Do you have an unusual name which people often remark on? Gone are the days when every baby born was called William, John, Mary or Elizabeth. 21st parents are much more adventurous when it comes to naming their offspring. A recently released list of baby names given to newborns in Scotland in 2018 revealed some unusual choices such as Destiny-Dior, Odin, Fox and Berrie. Although you might think that an unusual name sets you up for a life of saying “Berrie, with an ie not a y”, there are some advantages too. This is certainly the case when it comes to applying for a basic DBS check.
Unusual Name and DBS Check
Our name is the most common piece of information used to identify us. The obvious benefit of having a very uncommon name is that you can’t be mixed up with anyone else. It’s hardly likely that there are two people living in your town called Hermione Anastasia Shufflebottom, for example. However, and especially in large cities such as London, there might be dozens of people called Paul Jones, Mary Williams or John Woods. The first step of any DBS check is confirming exactly who you are. Show your passport, driving licence and other identity documents to your employer, who ticks the box to say that your face matches the pictures. The next step is for the DBS to run checks against the information held on the police computer. And this is where there is the potential for confusion if there are lots of other people floating around with the same name as you.
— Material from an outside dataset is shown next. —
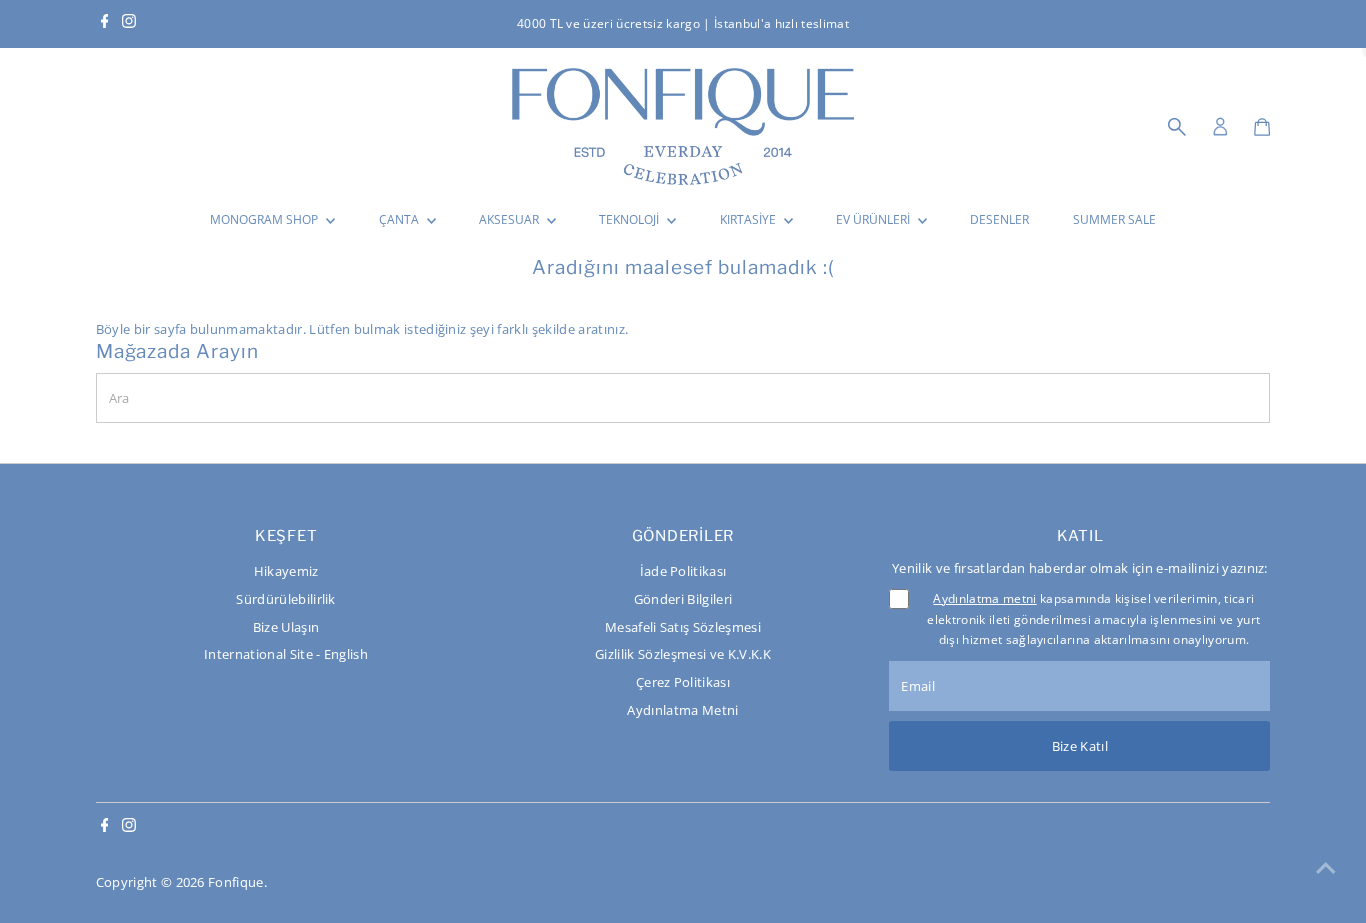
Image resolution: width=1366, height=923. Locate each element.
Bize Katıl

Most of the information held on the police computer is accurate. However, any database relies on humans to put the data there in the first place. Mistakes happen. It’s easy to see how a crime committed by someone with the same name as you, who lives in the same area, could be tagged under your name rather than theirs. This can also happen if someone has the same date of birth of you, and a similar name. In every day life, mistakes like this won’t cause you problems. However, if you apply for a DBS check, you might find information on the certificate which doesn’t belong to you.
Sorting out Mistakes
Make sure that you give your full name when filling in the DBS form, not just first name and family name. List also any previous surnames you’ve used. If your certificate shows information which you are sure doesn’t apply to you, then challenge it. Call the DBS and flag the error up. The police won’t just take your word for it though. You’ll need some sort of proof that it was another Michael Smith who is the thief, not you. The easiest way of doing this is to give your fingerprints which can be compared against those on record. Alternatively, if you have some sort of concrete proof that you were out of the country at the time of the crime, that could be accepted too. Keep your employer updated with how you’re getting on – this process can take quite a while to sort out.